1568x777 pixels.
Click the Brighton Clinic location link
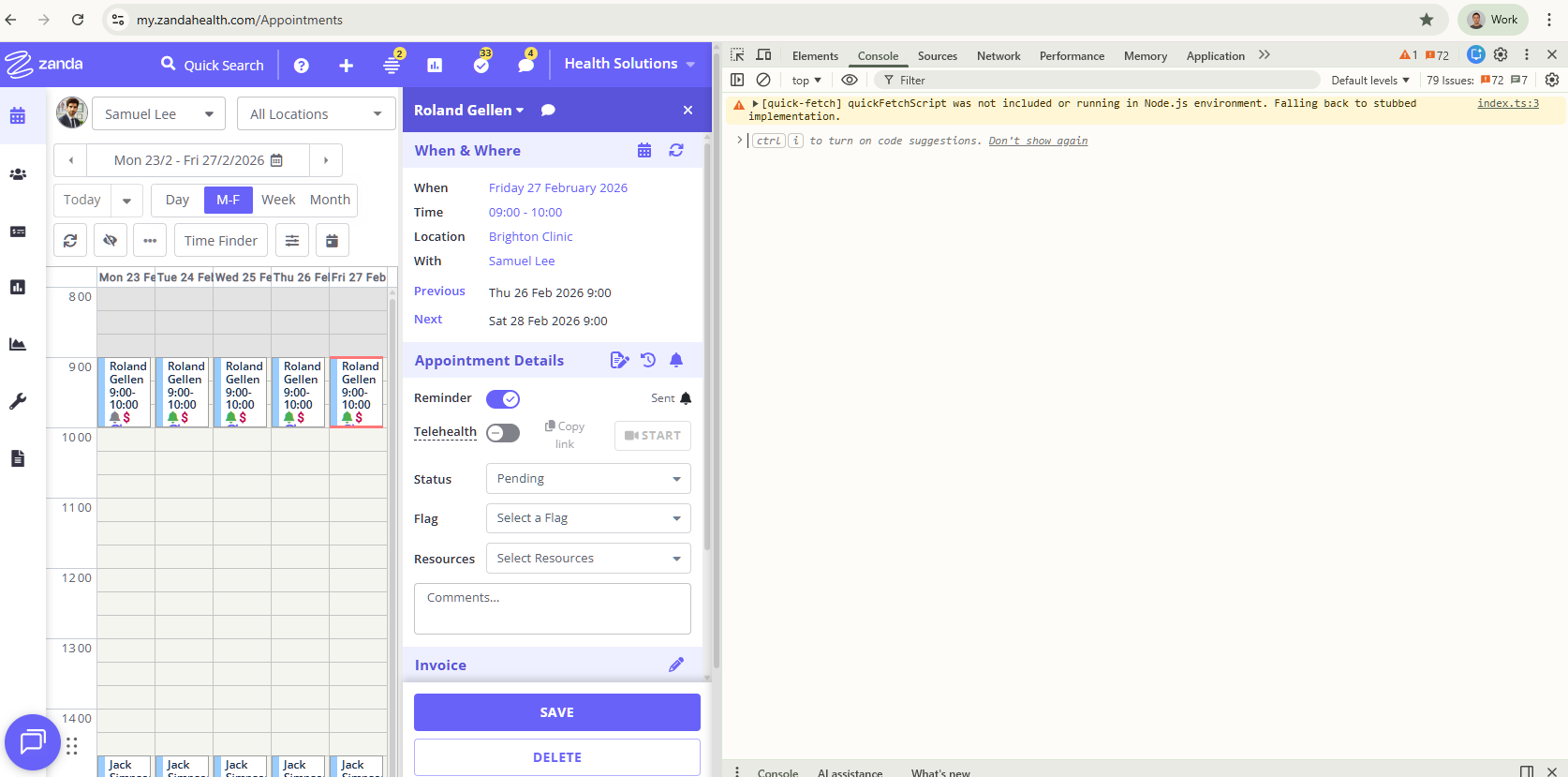[530, 237]
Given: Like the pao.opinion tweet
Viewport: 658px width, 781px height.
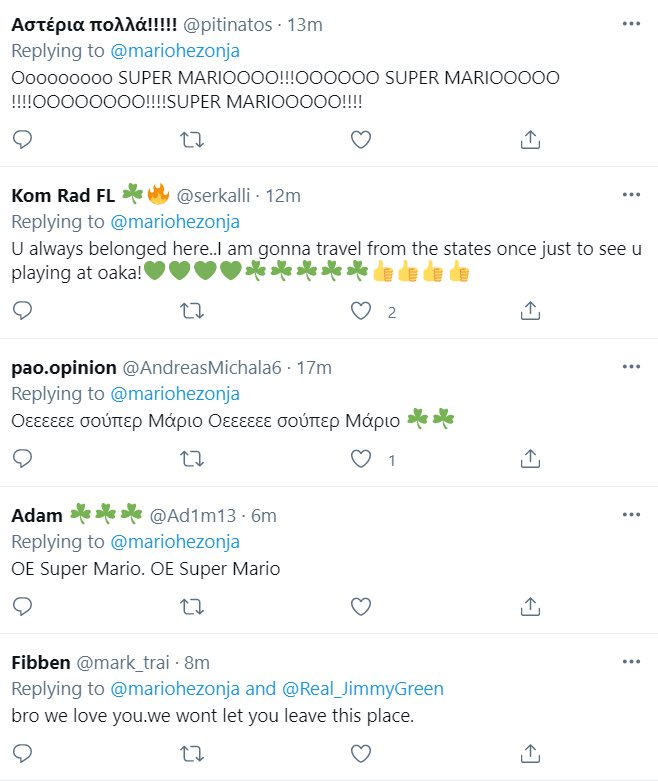Looking at the screenshot, I should tap(361, 459).
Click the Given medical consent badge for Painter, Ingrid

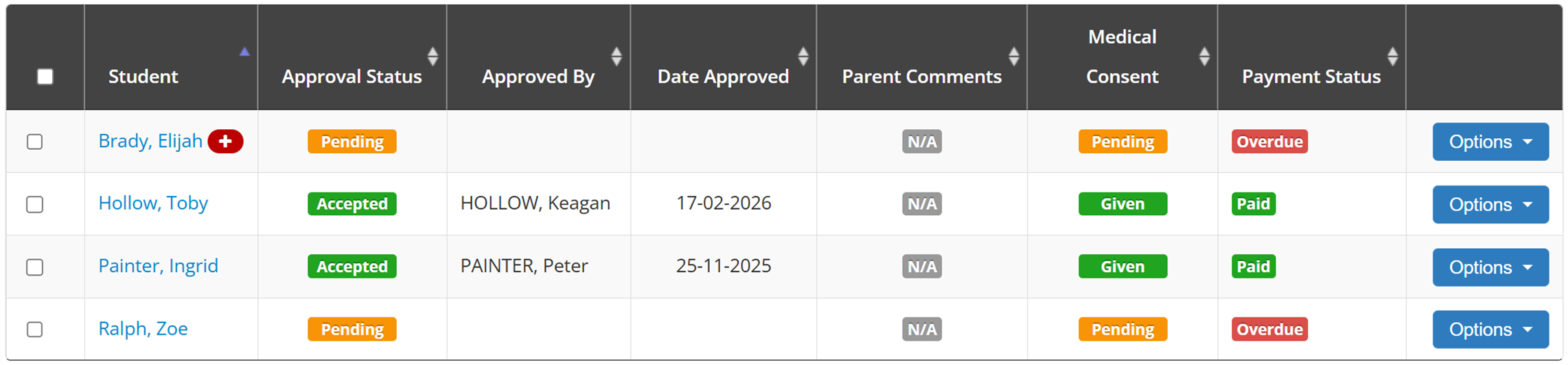(1122, 267)
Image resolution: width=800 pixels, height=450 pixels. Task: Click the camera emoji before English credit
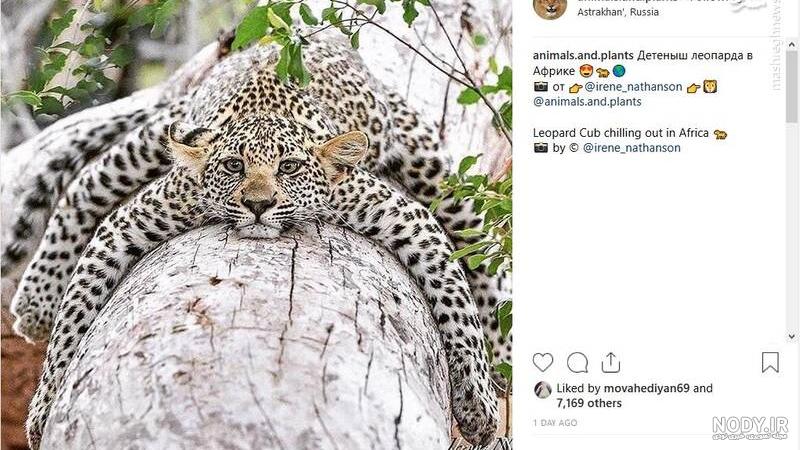click(540, 148)
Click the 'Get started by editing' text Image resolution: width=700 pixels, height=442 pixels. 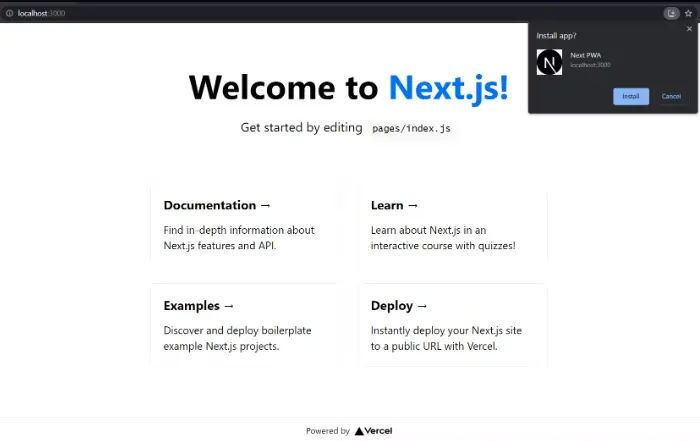pyautogui.click(x=301, y=128)
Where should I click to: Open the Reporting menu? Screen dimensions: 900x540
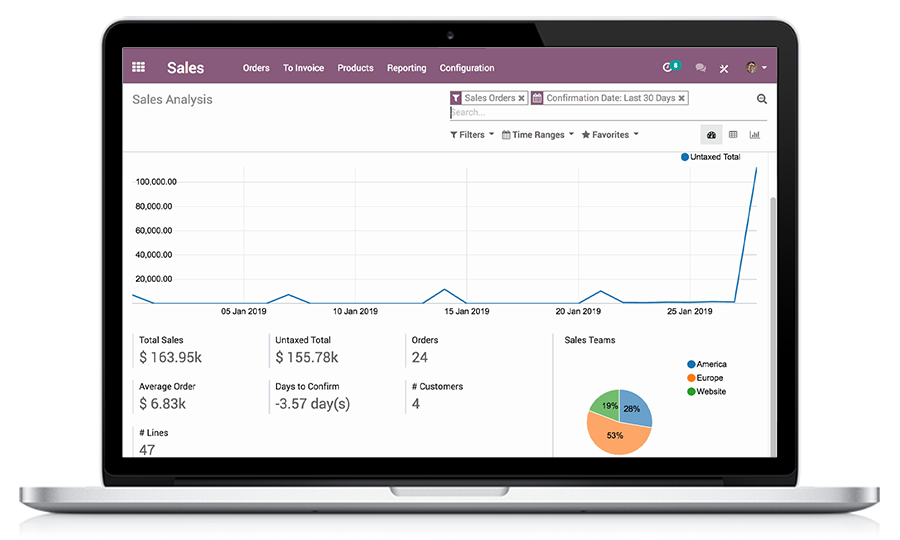(406, 68)
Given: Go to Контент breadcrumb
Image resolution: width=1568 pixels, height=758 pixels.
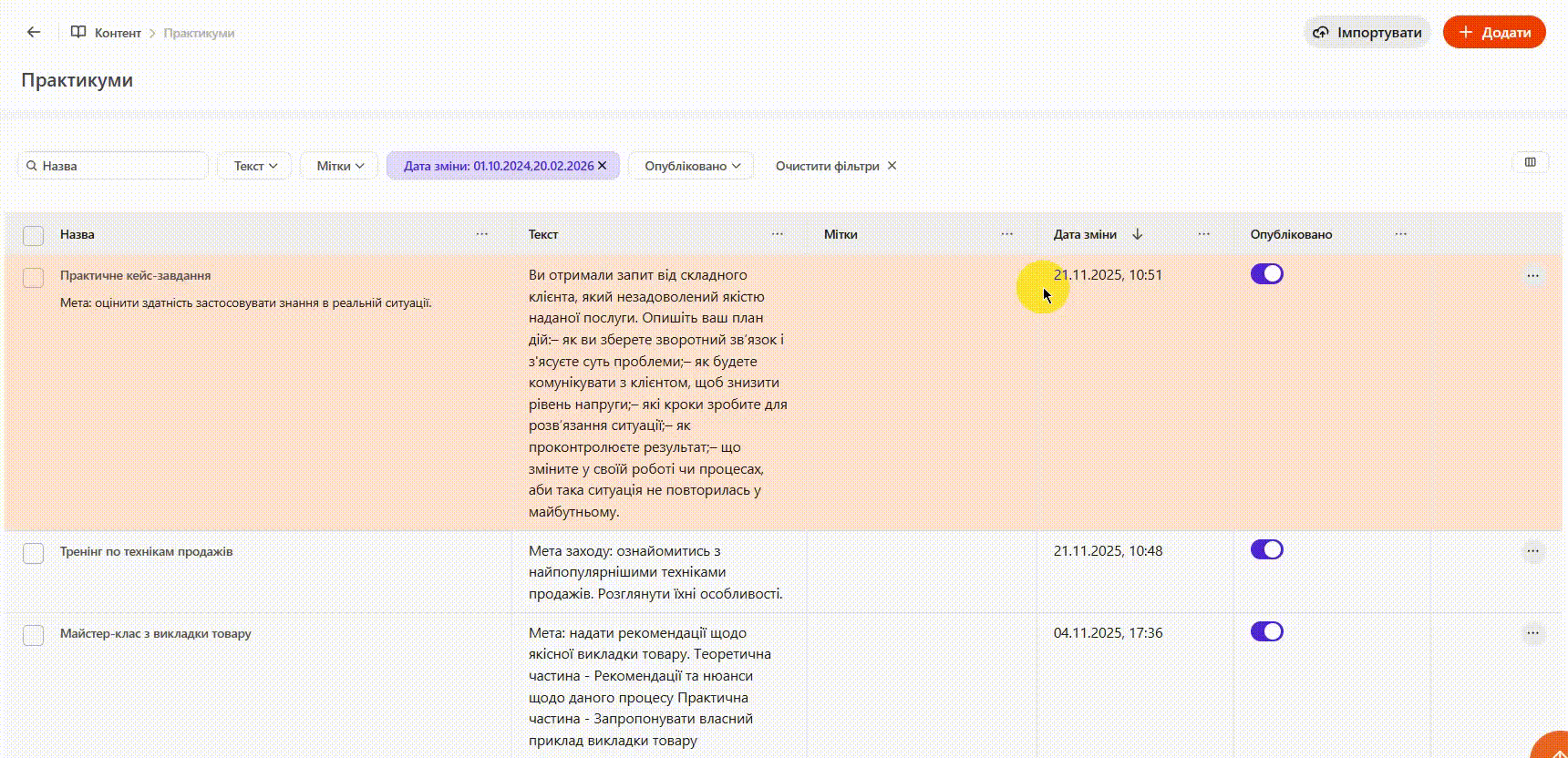Looking at the screenshot, I should point(118,33).
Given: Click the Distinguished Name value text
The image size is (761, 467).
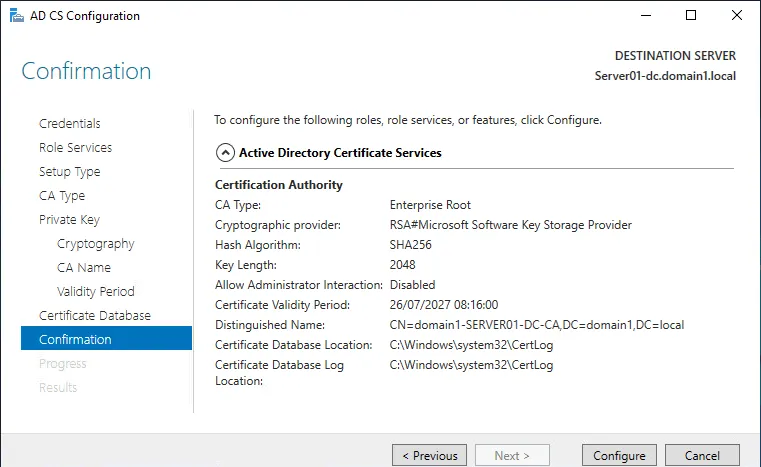Looking at the screenshot, I should click(536, 325).
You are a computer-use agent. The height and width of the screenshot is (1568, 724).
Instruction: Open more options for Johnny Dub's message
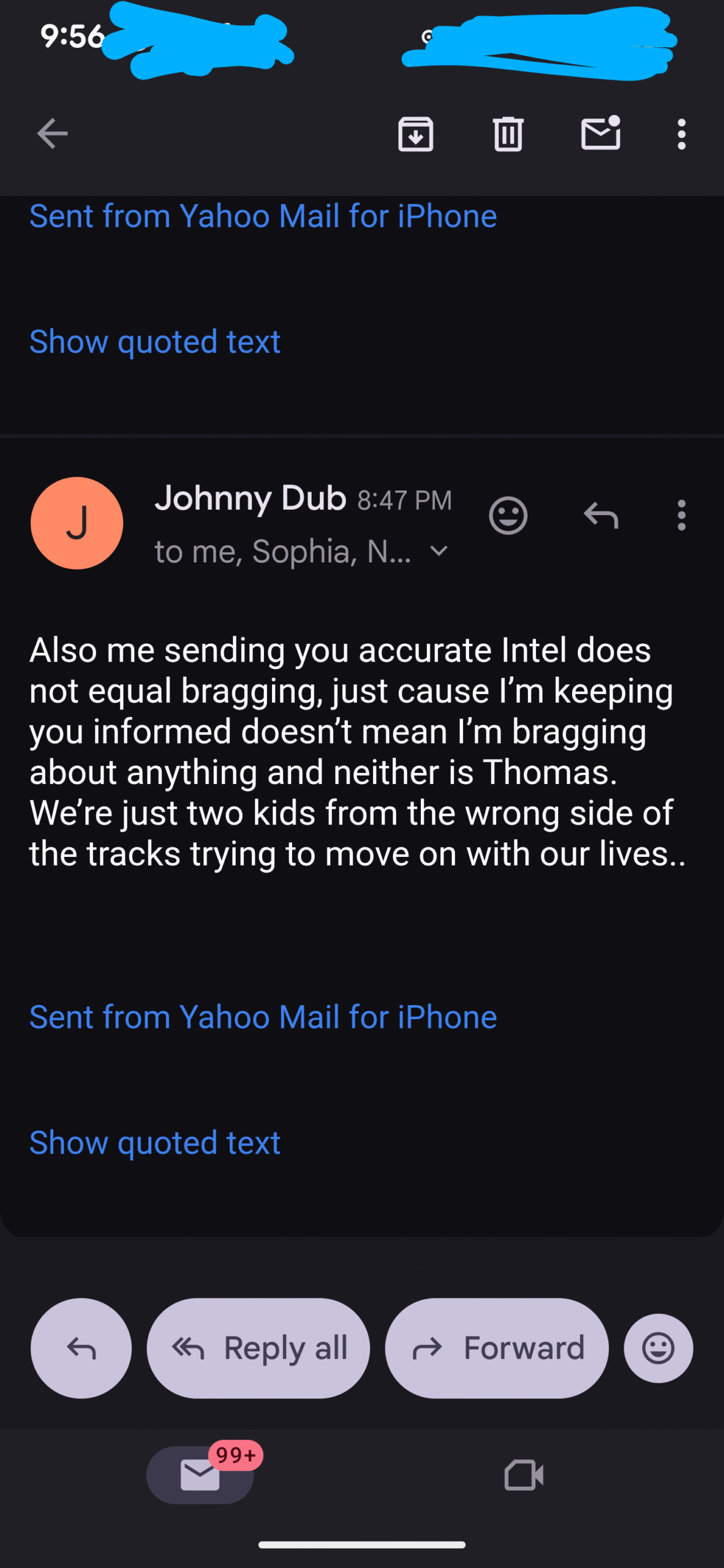point(681,516)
────
_Exercise directions_
Starting at the line that contains "Given: Go to Контент breadcrumb", reproduce every line through the last one in the records exactly, and omit all pictures.

_Answer for the task_
Given: Go to Контент breadcrumb
Image resolution: width=1568 pixels, height=758 pixels.
Looking at the screenshot, I should point(118,33).
Given: Click the Distinguished Name value text
The image size is (761, 467).
Looking at the screenshot, I should click(536, 325).
You are a computer-use agent. The height and width of the screenshot is (1568, 724).
Instruction: Open more options for Johnny Dub's message
point(681,516)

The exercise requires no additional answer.